Golden cane palms can be placed indoors in sunny rooms, or outdoors in either partial or full sun. They are generally pest resistant and don’t need fertiliser more than a few times per year. Water semi-deeply and then let dry out. On a balcony in full sun, watering every 2-3 days should be the sweet spot.
Also called by its scientific name ‘plumeria’, the frangipani is known locally as krahom. Native to Central America, the plant was long ago naturalized in Asia and commonly associated with Hindu and Buddhist temples.
The flowers have five petals and are very fragrant. The two common local variants produce blooms of white or reddish-purple flowers. In temples, these are used as offerings to deities, for various religious ceremonies and as an ingredient for home remedy medicine.
You can buy these in local gardens at around two feet tall. Put them in large pots, since they can grow as high as eight feet in a home garden.
They need plenty of sun. Water moderately and then allow to dry out before watering again.
Adenium desert rose plants are easy to grow, pest resistant wonders that enjoy full sun and produce brilliant blooms of red flowers – with little effort.
Originally from East Africa, these do very well on sunny Phnom Penh balconies. Simply place in full sun, water moderately and enjoy the magic.
Gardenias are ornamental shrubs that grow fragrant white flowers and lush green foliage. They are finicky plants, but growing them is rewarding.

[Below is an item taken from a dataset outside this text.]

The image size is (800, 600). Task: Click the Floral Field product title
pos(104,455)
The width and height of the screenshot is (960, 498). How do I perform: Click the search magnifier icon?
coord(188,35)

In Phnom Penh you should place them in an outdoor spot that receives a few hours of direct morning sun and then shade for the rest of the day. Keep the soil moist (don’t overdo it though) and fertilise 3-4 times per year using the 15-30-15 fertiliser mix.
The biggest challenge you will face is pests – sweet gardenia flowers attract aphids and spider mites. Many gardenias for sale in Phnom Penh gardens have ant infestations (a sure sign that you also have aphids or spider mites). After bringing your gardenia home, keep a close eye on it and use our suggested tips to ensure ants aren’t a problem.

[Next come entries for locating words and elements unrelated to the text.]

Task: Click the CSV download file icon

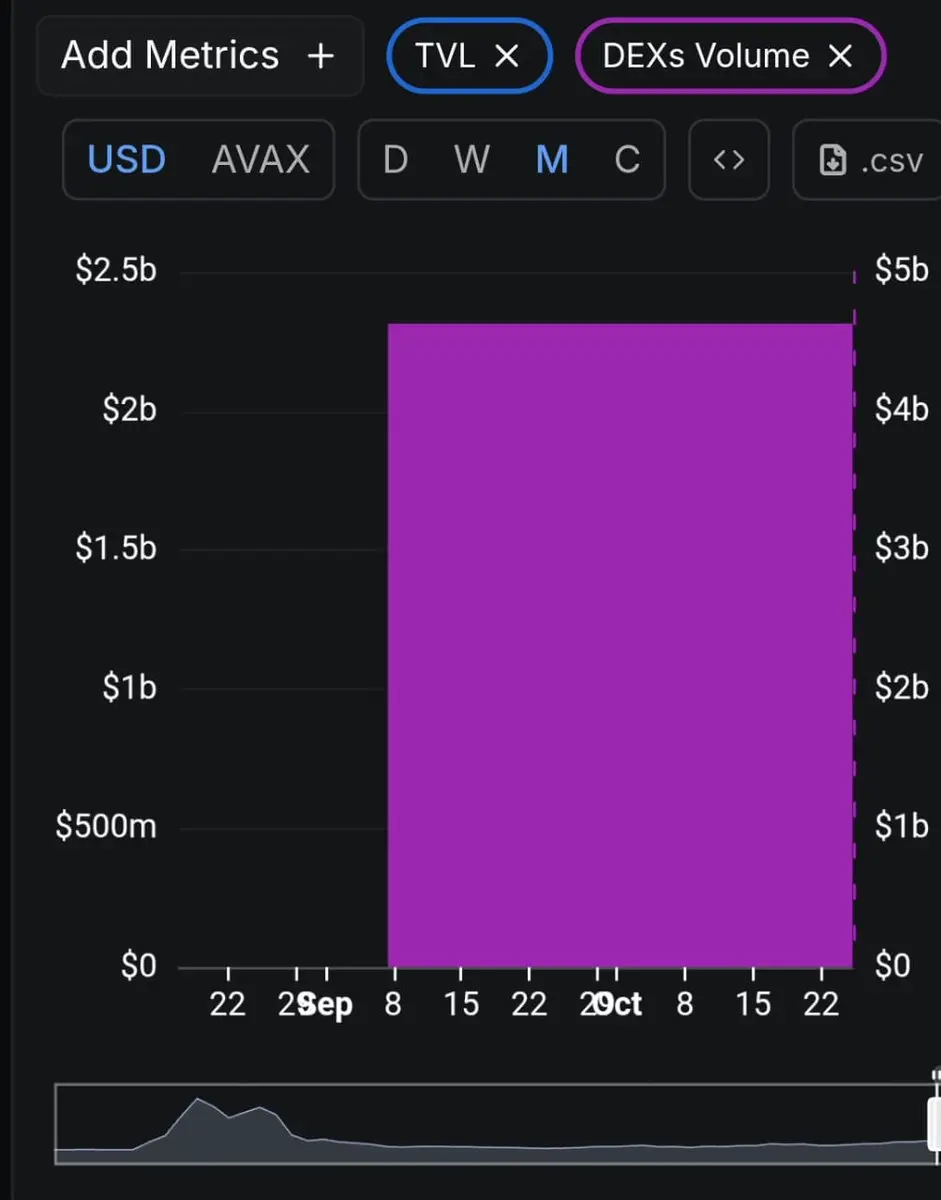Action: tap(832, 160)
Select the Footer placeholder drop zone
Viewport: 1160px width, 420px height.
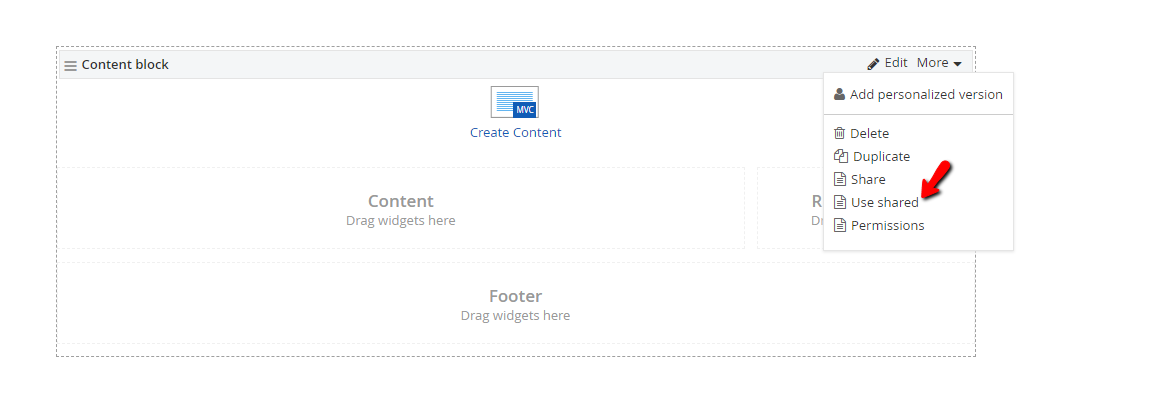click(516, 304)
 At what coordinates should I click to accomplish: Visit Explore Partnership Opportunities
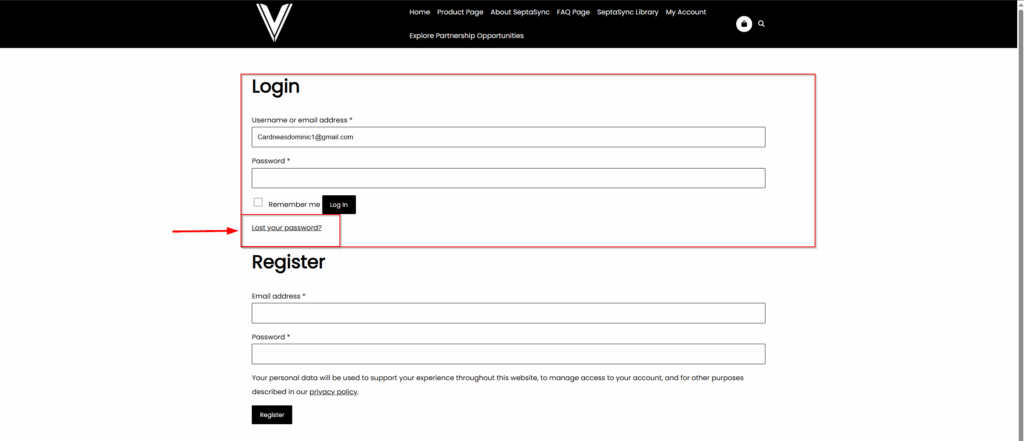(x=466, y=36)
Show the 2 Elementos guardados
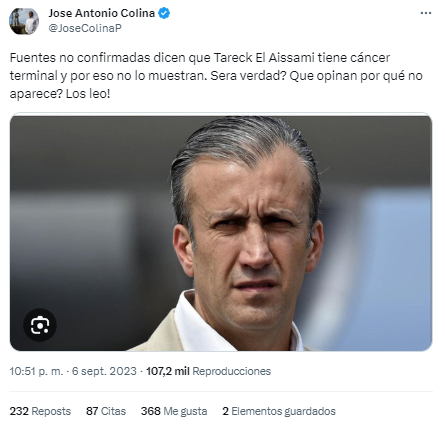 pyautogui.click(x=279, y=411)
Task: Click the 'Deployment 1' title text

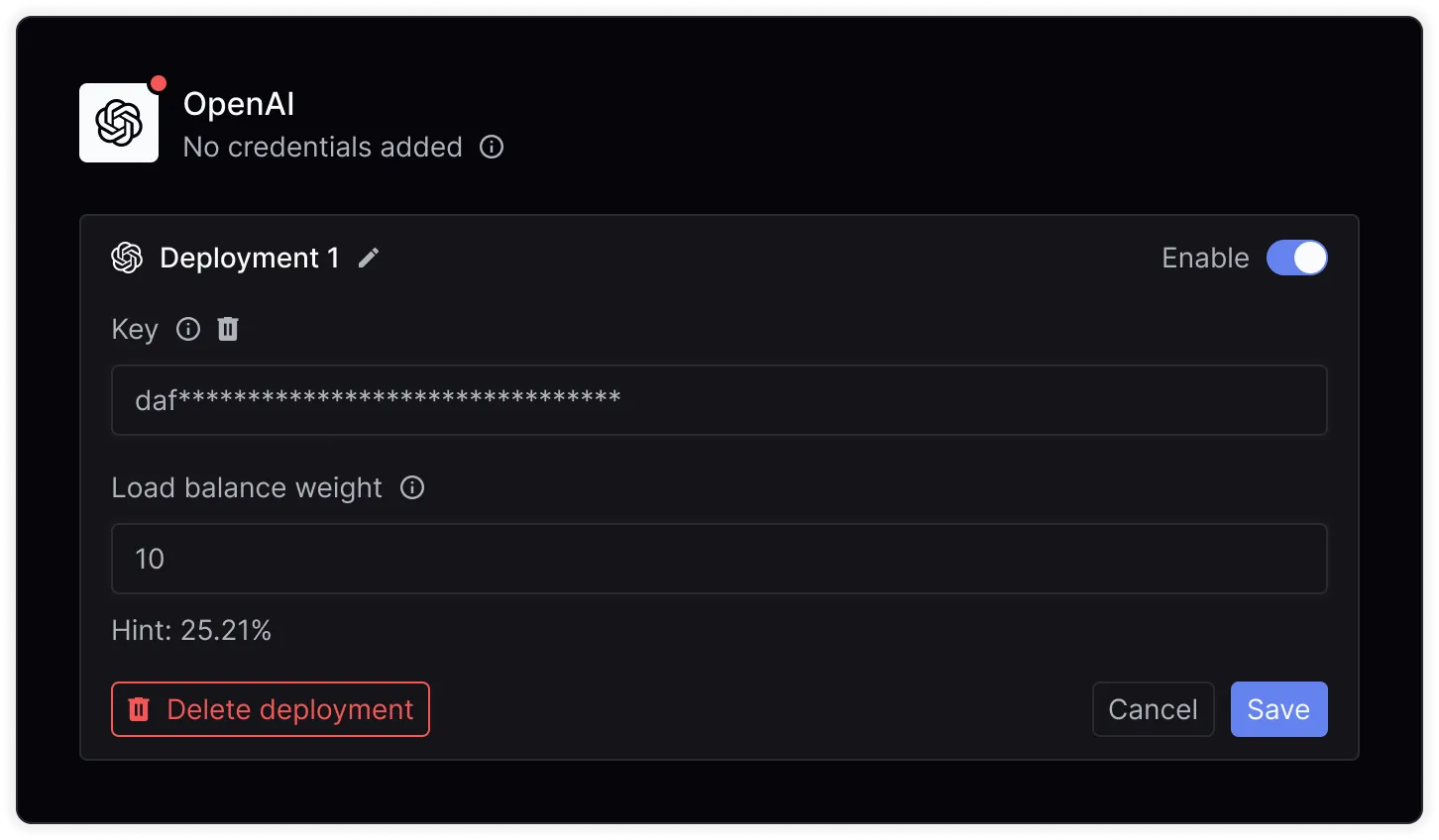Action: [x=250, y=258]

The Rangoon creeper (aka drunken sailor) is a really quirky sun-loving plant that is versatile, fun to grow and bursting with clusters of fragrant blossoms during flowering.

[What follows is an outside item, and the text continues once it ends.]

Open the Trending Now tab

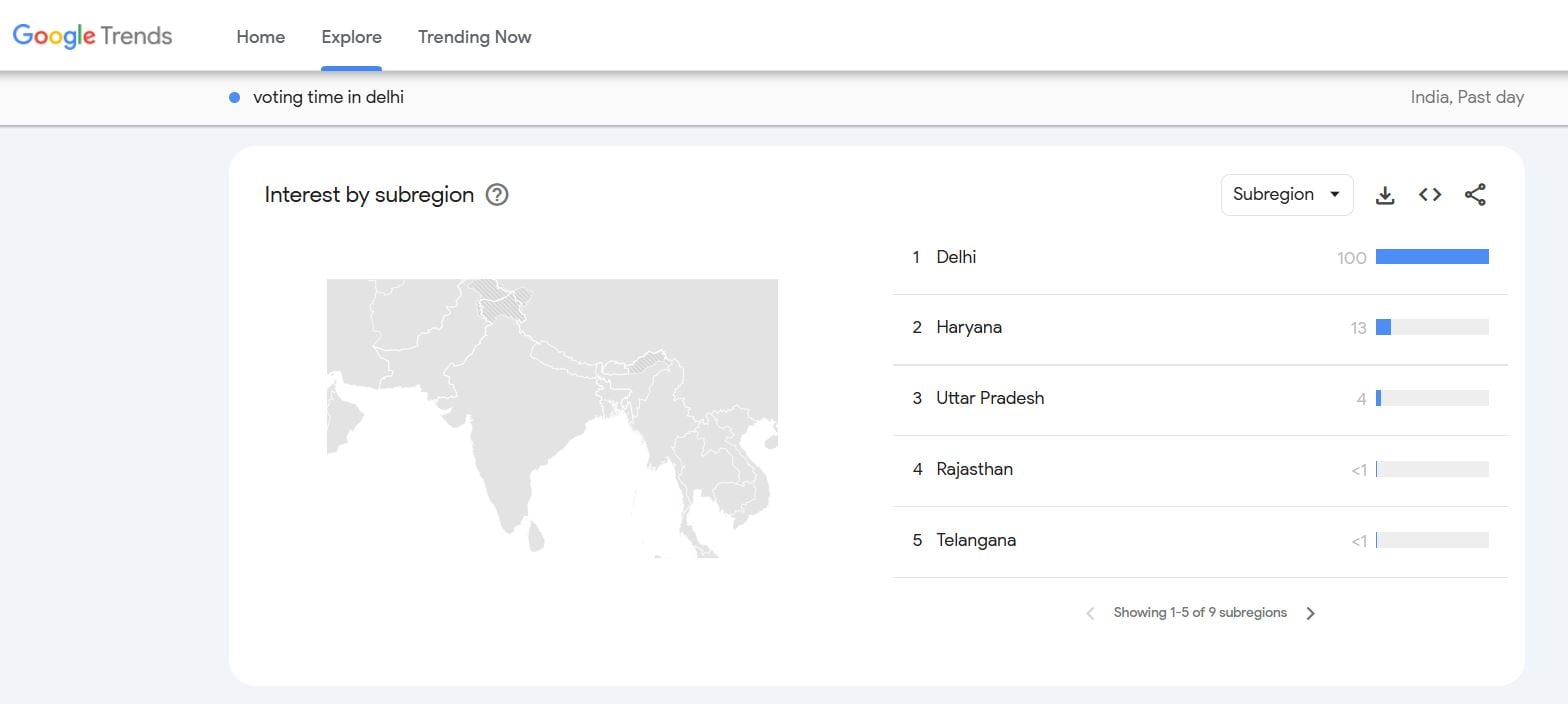pos(474,37)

At a glance, it looks like a really thin tree. In fact the Rangoon creeper is a woody climbing vine with green to yellow leaves. The spectacular blooms start white and then explode into pink and finally red at maturity.
In the wild, the creeper attaches to trees and then stretches up through the canopy to reach the sun. On a Phnom Penh balcony, the easiest methods would be to tie the vine to a vertically-affixed broomstick. In the pictured example above, we hung it using a rope tied to a ceiling brace above the plant.
Consider the size and lighting levels of a balcony as a criteria before renting an apartment in Phnom Penh. Plenty of older apartments offer massive balconies that you can have lots of gardening fun with:
The benefits you will get from setting up a garden include physical activity, cognitive stimulation, greater awareness of natural surroundings and rewards for your hard work.
Once we started balcony gardening, greater awareness of our natural surroundings accelerated – the entire city is a garden!
As you start to become more aware of the plants and trees, you will also notice that most homeowners are also passionate about keeping the city green and well planted:
That’s because the weather and conditions in Phnom Penh are ideal for growing tropical plants.
As this article shows, the Phnom Penh home gardening scene is solid, and provides easy entry for anyone to start a gardening hobby project on their balcony.
Broader benefits of home gardening:
- Reduce stress: taking the time to tend your garden will provide a peaceful focus and calming stress relief.
- Boost self-worth: spending your time planting, nurturing and paying attention to your plants, you find yourself developing into someone more in tune with the earth and capable of growing living things to vitality.
- Power your own herbs: herbs that are grown from your own time and energy will provide a massive boost to your home cooking. Herbs that thrive in Phnom Penh’s heat and humidity include basil, dill, rosemary, thyme, sage and mint.